Nous rencontrerons une autre famille, et échangerons en anglais avec un jeune nomade coiffé de son kalpak. Il étudie la médecine en Russie. Il nous précise qu’il passe toutes ses vacances d’été dans la prairie avec sa famille. Mais à l’instar de ce jeune, la nouvelle génération kirghize souhaite-t-elle faire perdurer la culture nomade ? Ce n’est qu’une question que je me pose, à laquelle je n’ai pas de réponse.

La saison s’achève pour ces semi-nomades, ils vont dorénavant démonter leurs yourtes — un travail d’environ 1 h 30 — pour rejoindre leurs villages respectifs. Dans cette région de Sary Tash, la saison se termine vers fin août, car nous sommes à 3 000 mètres d’altitude. Nous le constaterons sur le trajet de retour à Och, nous croiserons de nombreux troupeaux encadrés par des nomades. En revanche, dans la région de Djalalabad, où vit la famille de Marlen, à 1 000 mètres d’altitude, les nomades redescendent fin septembre. Ils louent chaque année la terre où ils passent l’été avec leurs troupeaux, et généralement c’est la même d’une année sur l’autre.

Ce fut une expérience exceptionnelle de découvrir ces camps de nomades kirghizes. 

Leurs yourtes et leurs troupeaux de chevaux, moutons, yacks…, au sein de cette steppe qui s’étend à l’infini à l’est et à l’ouest, forment un tableau majestueux, qui restera bien gravé dans ma mémoire. Particulièrement à la tombée de la nuit, lors de notre déplacement aller. 

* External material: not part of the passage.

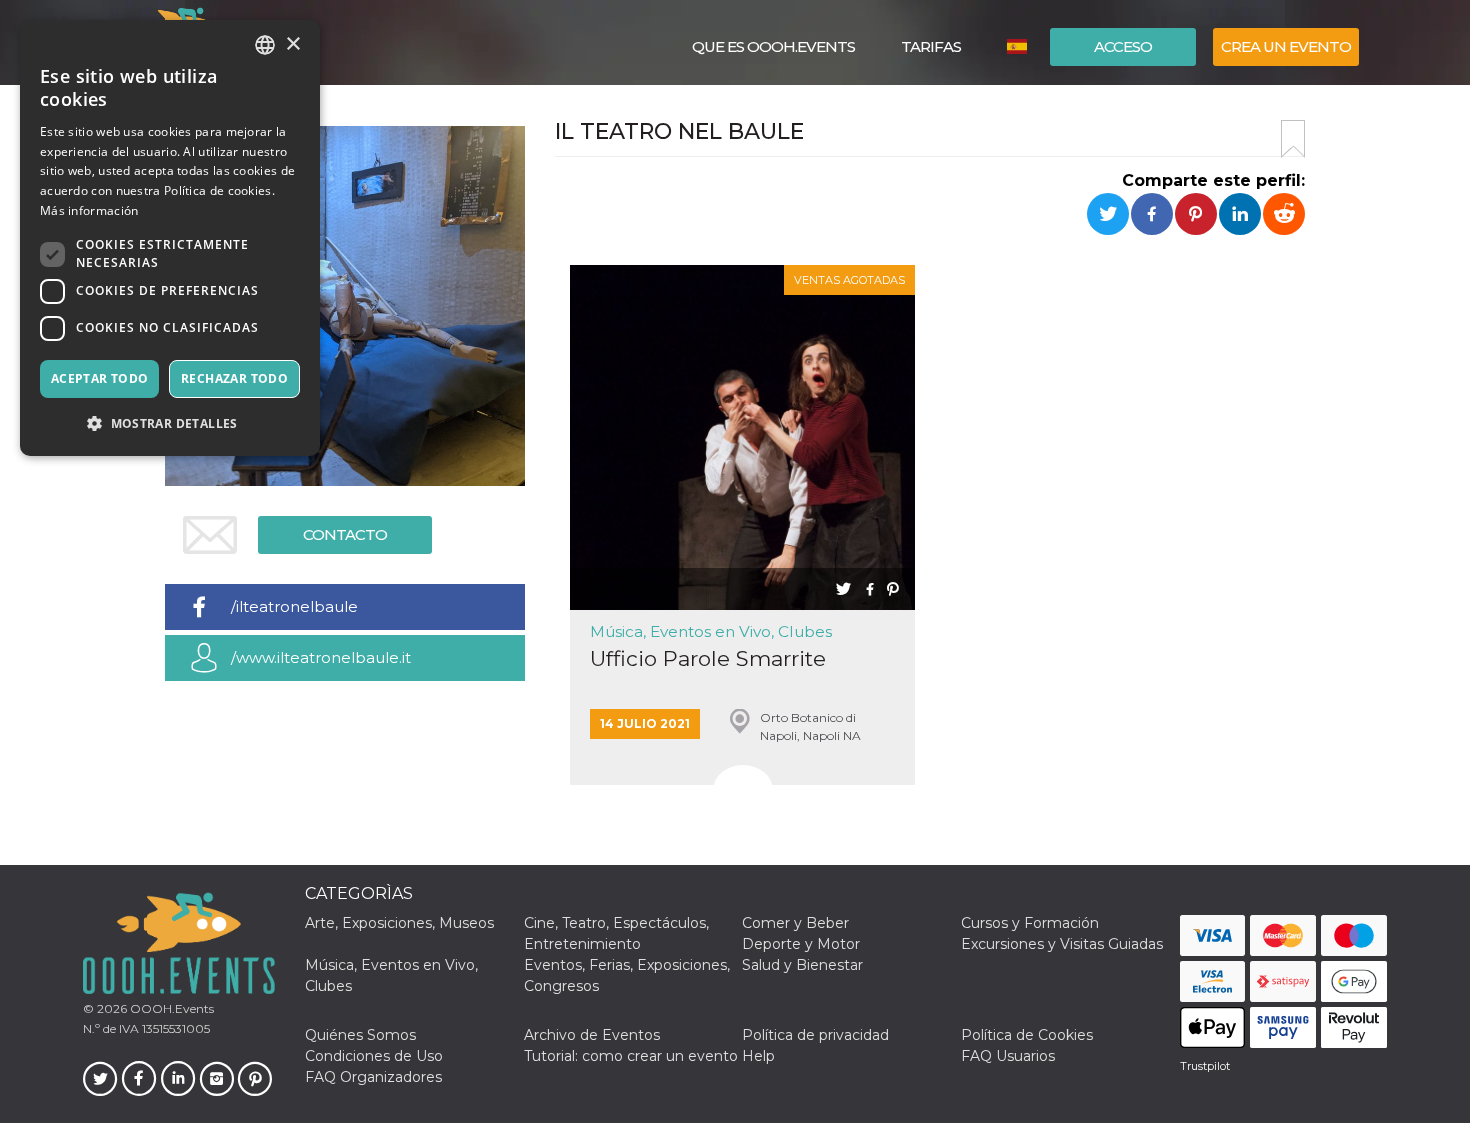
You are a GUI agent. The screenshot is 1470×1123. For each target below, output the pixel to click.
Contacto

Et quel bonheur de découvrir, à notre époque, ces nomades kirghizes, qui ont su maintenir à tout prix, malgré les difficultés traversées, leur vie traditionnelle. Une vie très certainement rude, mais en pleine immersion dans la nature. Une vie hors du temps, faite de simplicité, de rusticité et d’abnégation.